Breve esercizio 1:
Riassumi in due frasi il brano su Pechino.

Testo proposto:
----------------
In questa Pechino all'americana i dazibao hanno
lasciato il posto alle insegne pubblicitarie e le biciclette a un caotico
traffico di auto; le ruspe sventrano i vecchi quartieri per fare posto alle gru
che, mattone su mattone, faranno crescere la Nuova Cina.
Ma
intorno a Donghuamen, per esempio, dove l'iniziativa privata si è concretizzata
in una miriade di carretti-ristorante che preparano spiedini a verdure,
riso cantonese e dolci, la città, tra le volute di fumo dei fornelli, ha ancora
un odore. E nella vastità quieta di piazza Tian’anmen, così diversa dalle
immagini che nel 1989 portarono sui teleschermi di tutto il mondo la repressione
di Deng, al tramonto qualche anziano in divisa maoista srotola il filo del suo
aquilone a disegnare impossibili traiettorie sullo sfondo del mausoleo di Mao a
all'alba i maestri di Taijiquan salutano il giorno con movimenti lenti, imitati
da centinaia di allievi.
Ritti
a seguire la ginnastica mattutina, mi ricordano un po' gli 8.000 miliziani di
terracotta che Qin Shihuang, il primo imperatore, fece disporre a protezione del
suo mausoleo alle porte di Xi’an (vedi "Dal
fango riaffiora la memoria"). Sospesi tra una cieca determinazione al
benessere e un indissolubile legame con la tradizione, tra il ritorno alla
mistica buddhista e l'imperativo dello sviluppo economico, i cinesi di oggi
sembrano una moderna metafora di quegli antichi soldati: immobili, austeri,
circondati da un alone di invincibilità, eppure così fragili.
----------------
Dati estratti:
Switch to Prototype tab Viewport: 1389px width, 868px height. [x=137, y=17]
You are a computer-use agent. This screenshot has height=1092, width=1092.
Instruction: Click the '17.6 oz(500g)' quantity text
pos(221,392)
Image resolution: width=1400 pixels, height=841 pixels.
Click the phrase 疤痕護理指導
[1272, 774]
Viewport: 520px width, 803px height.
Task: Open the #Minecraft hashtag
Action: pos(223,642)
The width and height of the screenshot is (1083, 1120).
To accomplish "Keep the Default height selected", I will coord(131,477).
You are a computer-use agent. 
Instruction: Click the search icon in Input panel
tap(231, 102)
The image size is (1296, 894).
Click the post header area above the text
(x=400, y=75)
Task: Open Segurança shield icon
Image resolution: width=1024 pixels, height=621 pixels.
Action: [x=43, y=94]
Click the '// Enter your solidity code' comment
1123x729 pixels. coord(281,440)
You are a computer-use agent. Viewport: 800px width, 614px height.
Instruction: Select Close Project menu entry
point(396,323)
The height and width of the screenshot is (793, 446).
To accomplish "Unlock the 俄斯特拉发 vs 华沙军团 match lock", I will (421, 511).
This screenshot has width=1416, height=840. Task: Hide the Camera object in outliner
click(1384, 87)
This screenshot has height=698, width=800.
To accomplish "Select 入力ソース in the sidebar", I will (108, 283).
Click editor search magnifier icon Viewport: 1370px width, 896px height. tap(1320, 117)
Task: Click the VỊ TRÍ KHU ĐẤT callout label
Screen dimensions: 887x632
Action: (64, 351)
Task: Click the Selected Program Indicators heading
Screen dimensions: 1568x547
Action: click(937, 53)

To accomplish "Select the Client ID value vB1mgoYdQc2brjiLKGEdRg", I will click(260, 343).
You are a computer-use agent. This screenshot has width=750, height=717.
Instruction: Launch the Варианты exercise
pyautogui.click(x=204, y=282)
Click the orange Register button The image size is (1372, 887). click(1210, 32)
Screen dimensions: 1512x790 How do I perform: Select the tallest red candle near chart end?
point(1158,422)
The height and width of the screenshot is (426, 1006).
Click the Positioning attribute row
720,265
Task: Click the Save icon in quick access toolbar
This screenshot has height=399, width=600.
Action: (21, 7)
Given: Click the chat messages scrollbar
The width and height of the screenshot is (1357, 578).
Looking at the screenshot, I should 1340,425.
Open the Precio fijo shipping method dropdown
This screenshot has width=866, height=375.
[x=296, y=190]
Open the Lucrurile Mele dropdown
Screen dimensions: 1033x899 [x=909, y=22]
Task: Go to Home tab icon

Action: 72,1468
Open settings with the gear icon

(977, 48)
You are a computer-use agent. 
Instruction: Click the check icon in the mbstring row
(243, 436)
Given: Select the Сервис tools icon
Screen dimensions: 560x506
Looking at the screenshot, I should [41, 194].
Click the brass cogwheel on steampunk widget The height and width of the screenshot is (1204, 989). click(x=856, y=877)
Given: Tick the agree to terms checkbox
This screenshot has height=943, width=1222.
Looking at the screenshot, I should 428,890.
----------------
Breve esercizio 2:
Aggiorna l'elenco riportato sopra sostituendo "search icon" con "magnifier icon" e lasciando invariato tutto il resto. Parti dalla riga che contiene "The width and height of the screenshot is (1083, 1120)." e fermati dopo quella che contiene "Action: [x=43, y=94]".

Risposta 1:
A Pechino le insegne pubblicitarie e il traffico di auto hanno preso il posto dei dazibao e delle biciclette, mentre le ruspe abbattono i vecchi quartieri per far crescere la Nuova Cina. Eppure intorno a Donghuamen i carretti-ristorante danno ancora un odore alla città, in piazza Tian'anmen anziani in divisa maoista fanno volare aquiloni e maestri di Taijiquan guidano all'alba centinaia di allievi, e i cinesi di oggi, sospesi tra benessere e tradizione, sembrano una moderna metafora dei soldati di terracotta di Qin Shihuang: immobili, austeri e invincibili, ma fragili.

Risposta 2:
The width and height of the screenshot is (1083, 1120).
To accomplish "Keep the Default height selected", I will coord(131,477).
You are a computer-use agent. 
Instruction: Click the magnifier icon in Input panel
tap(231, 102)
The image size is (1296, 894).
Click the post header area above the text
(x=400, y=75)
Task: Open Segurança shield icon
Image resolution: width=1024 pixels, height=621 pixels.
Action: [x=43, y=94]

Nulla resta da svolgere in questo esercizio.